== DATASET EXTRACT ==

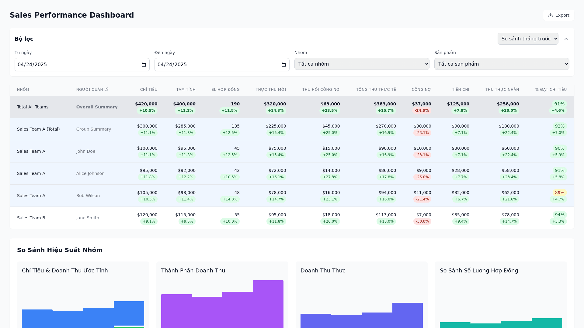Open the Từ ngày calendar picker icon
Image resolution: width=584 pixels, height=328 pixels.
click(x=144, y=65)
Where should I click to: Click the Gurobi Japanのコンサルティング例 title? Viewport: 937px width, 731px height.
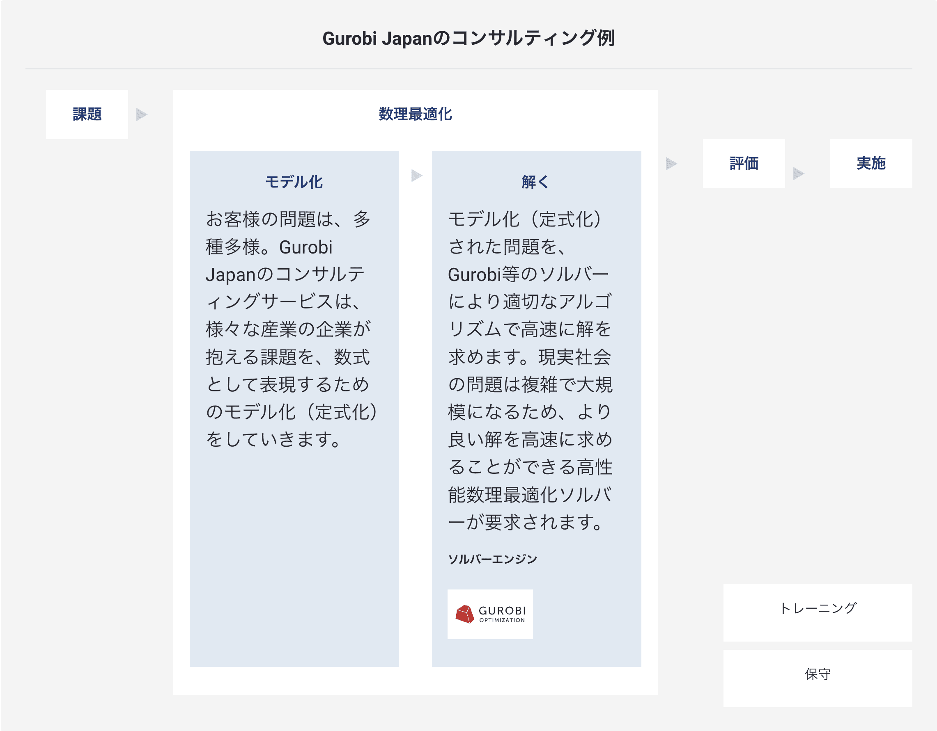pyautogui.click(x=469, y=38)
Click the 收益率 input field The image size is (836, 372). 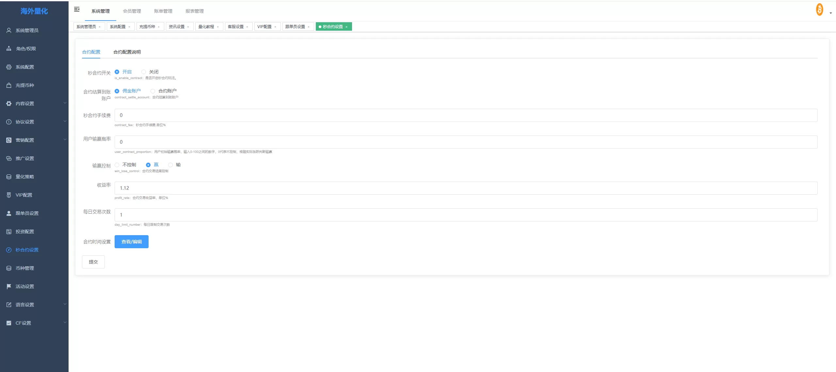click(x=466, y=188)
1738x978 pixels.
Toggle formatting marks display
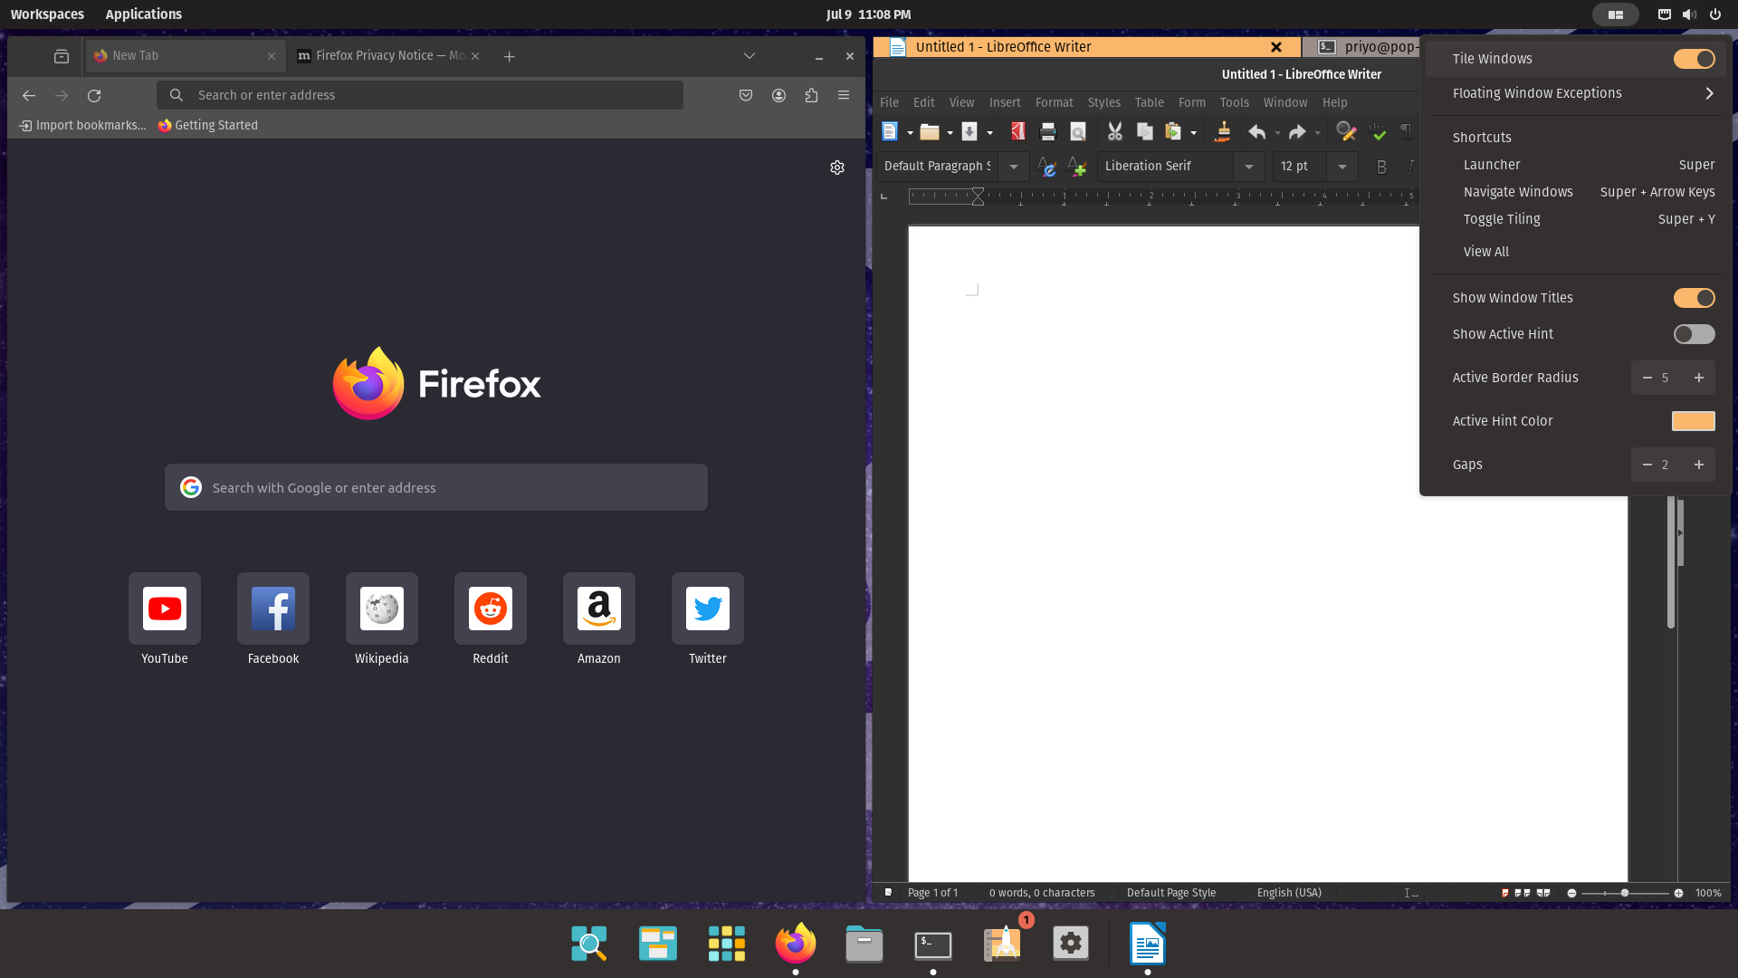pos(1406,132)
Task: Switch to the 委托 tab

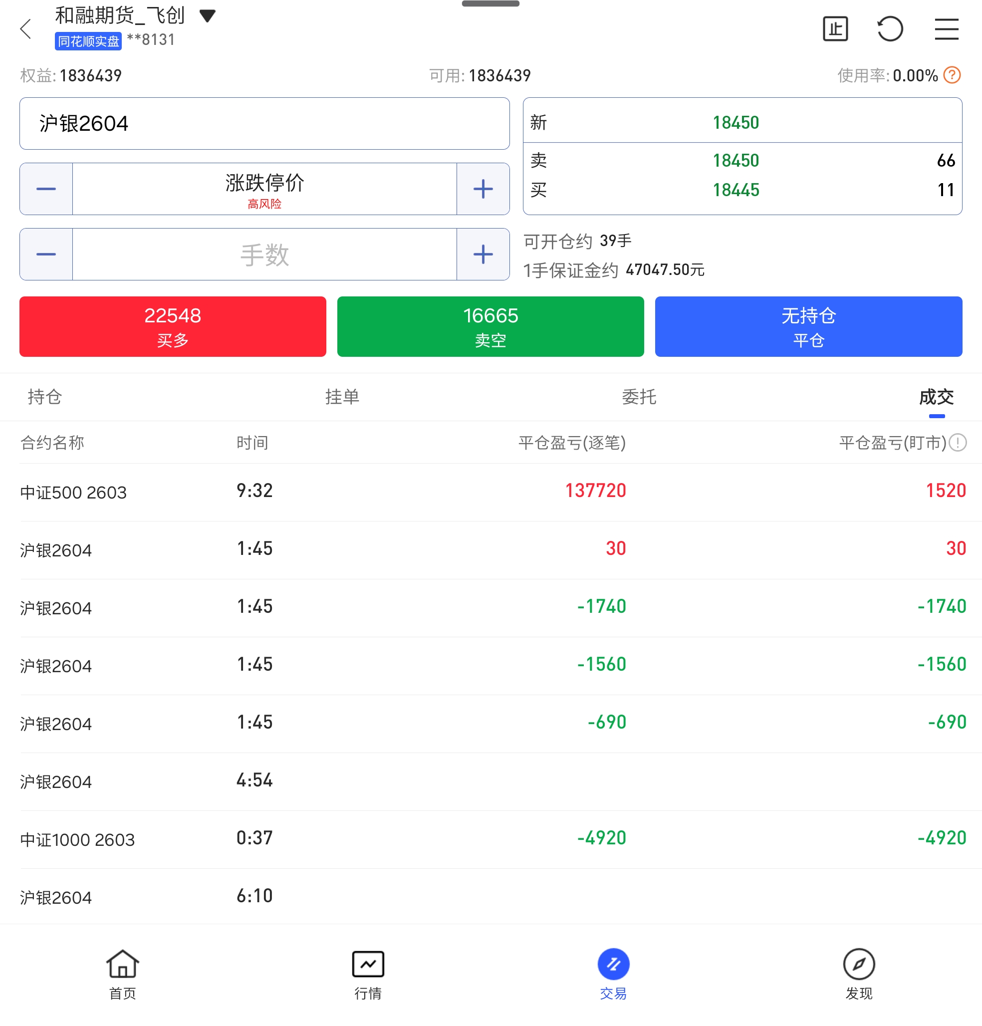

===

All lines from the one containing "1738x978 pixels." through the final line of the entries above are to be copied exactly; the pictures are not.

1738x978 pixels.
Toggle formatting marks display
pos(1406,132)
Task: Switch to the 委托 tab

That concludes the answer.